Politicians from major German coal state say 2030 phase-out possible despite Russia’s war
Local politicians in the western German state of North Rhine-Westphalia (NRW) say the region that heavily relies on coal power and mining can achieve its goal to end the fossil fuel’s use by about 2030 despite the energy supply crisis exacerbated by Russia’s war in Ukraine. Ahead of the 15 May elections in NRW, Germany’s most populous state, the Rheinische Post interviewed representatives of the major parties in the Erkelenz coal mining region. Thomas Schnelle of the governing conservative Christian Democrats (CDU) said the 2030 exit would remain a “realistic goal” but warned against fixating on a date. “There’s a certain confusion regarding the 2030 exit now that we face the risk of having to do without Russian gas,” as gas was planned to be a bridging technology in the state, he said. A decision should be made no later than 2026 and the current urgency could help to speed things up, Schnelle argued. An end to coal by 2032 would still be acceptable, he said. Heike Simons of the Social Democrats (SPD) said her party would adhere to the 2030 exit date, adding that villages in the region currently threatened by further mine expansions should be saved. “We have other options for generating energy,“ Simons said, stressing that “bureaucratic hurdles” for renewable power have to be removed to ensure national stability. Green Party candidate Paul Mank said the phase-out in NRW should be achieved “significantly earlier” than 2030 to save villages and speed up the roll-out of renewables. Tino Pakusa of the Free Democrats (FDP), junior partners in the government coalition, said a 2030 exit would remain “desirable” but warned that supply security could not be put in jeopardy for it. “We need to provide the legal requirements for a coal phase-out” that ensure supply is kept stable and alternative sources are identified quickly. “Once this plan is agreed, we can really say until when the phase-out can be completed.”

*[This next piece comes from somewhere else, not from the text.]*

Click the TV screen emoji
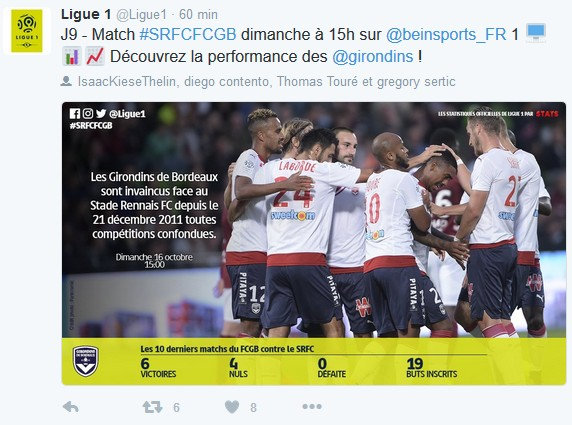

The effects of the war in Ukraine will have a major impact on Germany’s most important state election this year, making Sunday's vote in heavy industry heartland NRW another gauge of the public’s view of the federal government’s handling of the crisis. Voters in the federal state, whose population of 18 million is on a par with the Netherlands or Romania, regard energy security and affordability as a top concern.